*Task prompt:*
Restate word for word the line containing "Collapse the Hotel sidebar section" and each line that follows it, through the last line below, and nothing else.

Given information Block Start

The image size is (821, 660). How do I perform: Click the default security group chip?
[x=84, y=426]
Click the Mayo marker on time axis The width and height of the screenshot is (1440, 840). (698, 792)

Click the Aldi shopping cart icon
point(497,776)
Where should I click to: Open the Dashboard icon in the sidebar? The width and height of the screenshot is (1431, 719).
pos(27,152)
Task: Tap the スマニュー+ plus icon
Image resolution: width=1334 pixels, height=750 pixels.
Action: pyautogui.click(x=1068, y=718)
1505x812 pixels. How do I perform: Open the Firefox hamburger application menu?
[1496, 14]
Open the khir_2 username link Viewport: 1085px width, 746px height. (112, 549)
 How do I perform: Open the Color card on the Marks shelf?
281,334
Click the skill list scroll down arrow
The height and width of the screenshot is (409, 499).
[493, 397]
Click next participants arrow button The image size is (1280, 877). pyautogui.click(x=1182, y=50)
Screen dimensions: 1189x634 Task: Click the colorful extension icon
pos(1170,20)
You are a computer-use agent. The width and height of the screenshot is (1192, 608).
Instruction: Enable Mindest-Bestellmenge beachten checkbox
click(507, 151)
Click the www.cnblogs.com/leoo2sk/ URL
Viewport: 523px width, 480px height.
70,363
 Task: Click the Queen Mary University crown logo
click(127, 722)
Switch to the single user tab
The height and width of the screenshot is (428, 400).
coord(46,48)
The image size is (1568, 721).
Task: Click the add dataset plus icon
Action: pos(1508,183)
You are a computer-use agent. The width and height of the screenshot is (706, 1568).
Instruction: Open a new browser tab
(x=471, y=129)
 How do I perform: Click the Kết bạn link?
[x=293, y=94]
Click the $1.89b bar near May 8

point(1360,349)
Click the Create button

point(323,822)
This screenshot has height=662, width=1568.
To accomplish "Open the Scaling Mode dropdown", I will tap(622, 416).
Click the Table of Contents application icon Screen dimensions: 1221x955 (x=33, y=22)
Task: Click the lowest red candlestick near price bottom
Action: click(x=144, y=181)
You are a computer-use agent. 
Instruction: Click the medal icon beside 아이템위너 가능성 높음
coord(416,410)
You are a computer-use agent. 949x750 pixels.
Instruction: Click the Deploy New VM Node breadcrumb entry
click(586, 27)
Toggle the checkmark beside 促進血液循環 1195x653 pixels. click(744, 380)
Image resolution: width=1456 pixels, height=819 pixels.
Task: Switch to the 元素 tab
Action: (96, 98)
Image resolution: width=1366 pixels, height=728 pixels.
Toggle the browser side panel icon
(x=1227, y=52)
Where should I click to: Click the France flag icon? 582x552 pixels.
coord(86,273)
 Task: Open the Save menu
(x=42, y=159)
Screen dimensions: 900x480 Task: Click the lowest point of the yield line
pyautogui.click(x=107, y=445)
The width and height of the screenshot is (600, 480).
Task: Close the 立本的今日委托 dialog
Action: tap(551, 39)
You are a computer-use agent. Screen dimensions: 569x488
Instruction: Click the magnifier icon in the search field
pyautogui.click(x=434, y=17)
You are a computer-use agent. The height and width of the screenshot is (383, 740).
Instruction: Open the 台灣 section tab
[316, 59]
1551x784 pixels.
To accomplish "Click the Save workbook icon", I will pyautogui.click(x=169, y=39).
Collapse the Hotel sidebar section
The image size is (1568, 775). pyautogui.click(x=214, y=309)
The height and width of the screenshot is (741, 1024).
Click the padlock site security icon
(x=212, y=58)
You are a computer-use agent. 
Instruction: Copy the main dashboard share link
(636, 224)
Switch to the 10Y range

Given information Block End

*Exercise response:*
Collapse the Hotel sidebar section
The image size is (1568, 775). pyautogui.click(x=214, y=309)
The height and width of the screenshot is (741, 1024).
Click the padlock site security icon
(x=212, y=58)
You are a computer-use agent. 
Instruction: Copy the main dashboard share link
(636, 224)
Switch to the 10Y range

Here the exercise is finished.